Until that happens, talk about creating a Palestinian state is...just talk.






THURSDAY - Remember the mission

Somewhere in a cave along the Pakistan-Afghanistan border, a gaunt man who hasn't seen much sun for seven long years has been watching Al-Jazeera's coverage of Operation Cast Lead. Perhaps he's telling himself that the 20 days Hamas commanders have been hunkered down in the sub-basement of Gaza's Shifa hospital is nothing compared to the ordeal he's been through.

Still, Osama bin Laden wants to do the "Islamist thing." So he's called - again - for a holy war against the Jews. Such a Sunni jihad offers the added delight of irking the detested Shi'ite "heretics" in Iran. Didn't Ayatollah Ali Khamenei invite young Persian men to volunteer for suicide missions in Gaza - only to snatch back the offer after 70,000 actually signed up?

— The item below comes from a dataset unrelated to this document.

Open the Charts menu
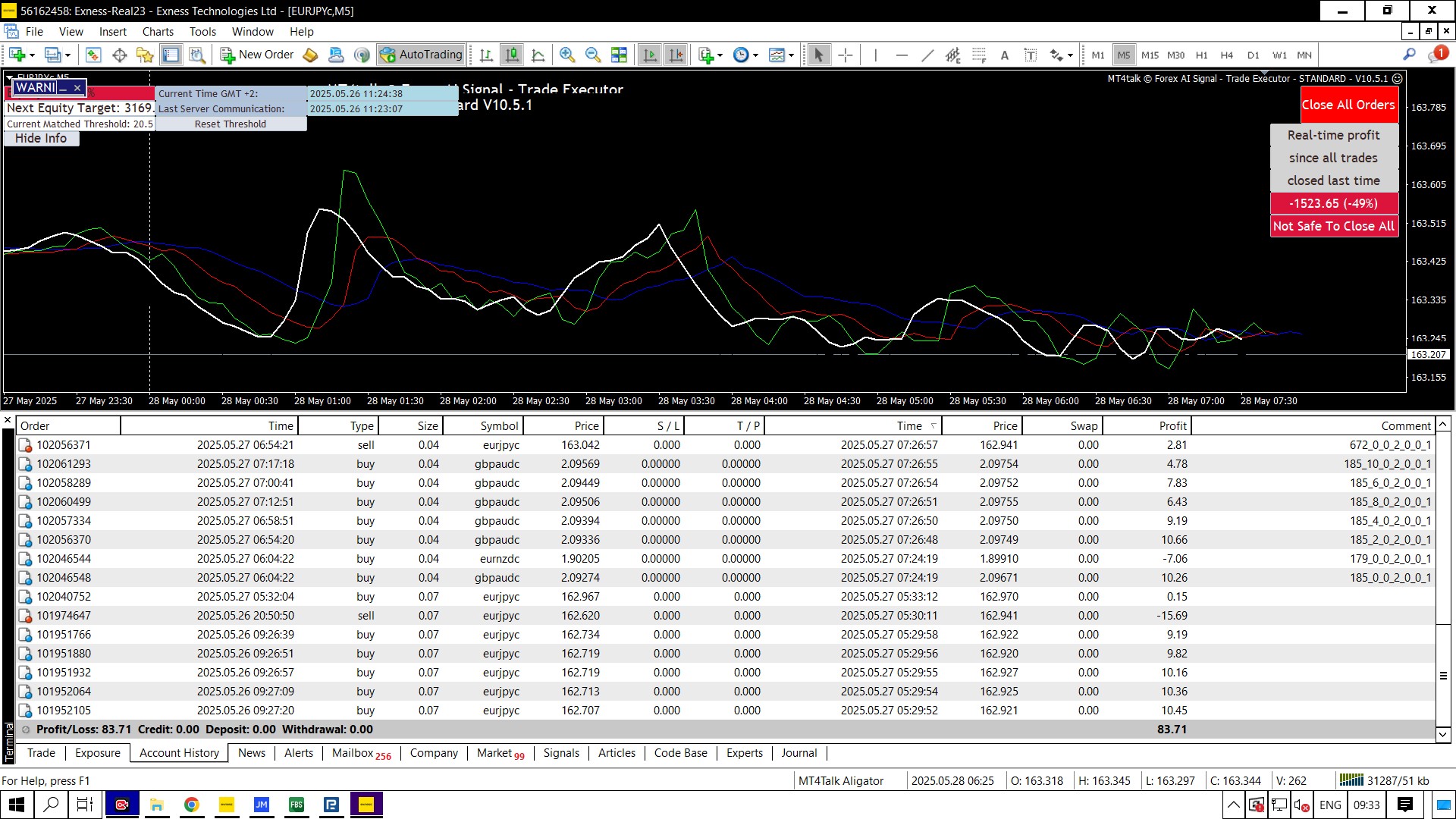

Time may be running out for a holy war to save Hamas. Its leaders from both Damascus and Gaza - who cross overland at Rafah - have been dialoguing with each other, and with Egyptian intelligence chief Omar Suleiman in Cairo, on a cease-fire. Hamas "inside" is said to be pushing hard to bring the fighting to an end; Hamas "outside" appears, belatedly, to be coming around.

The toing and froing is not limited to Hamas's functionaries. Our own Amos Gilad, head of the Defense Ministry's Diplomatic-Security Bureau, travels to Cairo today. UN Secretary-General Ban Ki-moon spent Wednesday there and is heading to Jordan, Israel, the Palestinian Authority, Turkey, Lebanon, Syria and Kuwait.

Meanwhile, in Washington, Secretary of State-designate Hillary Clinton began her Senate confirmation hearings by declaring that she will make the Arab-Israel conflict a priority. On Sunday, the Arab League is scheduled to meet in Kuwait to discuss the Gaza crisis. And the UN General Assembly wants to hold a session to condemn Israel - something it hasn't done in two months.

Here in Israel, Ehud Olmert, Ehud Barak and Tzipi Livni have resumed their sniping. Supposedly, Barak has recommended a one-week humanitarian cease-fire; Olmert wants to push on; and Livni wants to act unilaterally once the IDF has done its (undefined) work.

All this plays out as the world waits for Barack Obama to assume the US presidency on Tuesday.

WITH ALL this going on, it is essential that Israel not lose sight of the minimum it should be getting before Operation Cast Lead ends.

• The smuggling must stop. Hamas's access to armaments must be choked off. Any deal between Israel and Egypt on the tunnels beneath the Philadelphi Corridor must not encumber the IDF's freedom to operate when necessary. Once Egypt fulfills its commitments, IDF activity can be wound down.

• There must be an end to shooting at Israel, and to infiltration attempts. The cease-fire must have no time-limit. And it must be honored not just by Hamas's Izzadin Kassam, but also by Islamic Jihad, the Popular Resistance Committees, the PFLP, the DFLP and Fatah's Aksa Martyrs Brigades. All violations will meet with immediate and "disproportionate" retaliation.

• Hamas must become more reasonable on the Gilad Schalit issue; until it does, Hamas "military" figures will enjoy no repose.

• Regardless of who runs Gaza, Egypt must keep tight control of its side of the Rafah border. When it comes to entry and egress, the buck stops with Cairo.

• There can be absolutely no Turkish or other foreign troops on the Palestinian side of the border. Such a presence would hamper any necessary IDF activity. The foreigners can operate on the Egyptian side, if Cairo desires.

If Israel's fundamental needs are met, how the Palestinians choose to govern themselves in Gaza is their own affair.

Israel, for its part, will open crossing points to everything excepting materiel that can be used for military purposes. The embargo, for all intents and purposes, would be over.

ON DAY 1 of this war, Ehud Barak declared that its mission was to put an end to Hamas aggression. Nothing short of achieving this goal should bring Israel's efforts to a permanent halt.

No deal is better than a bad deal. If Hamas insists on fighting on, Israeli decision-makers will need to weigh when and how to mobilize our society for the prolonged, all-out assault needed to uproot the Islamist menace.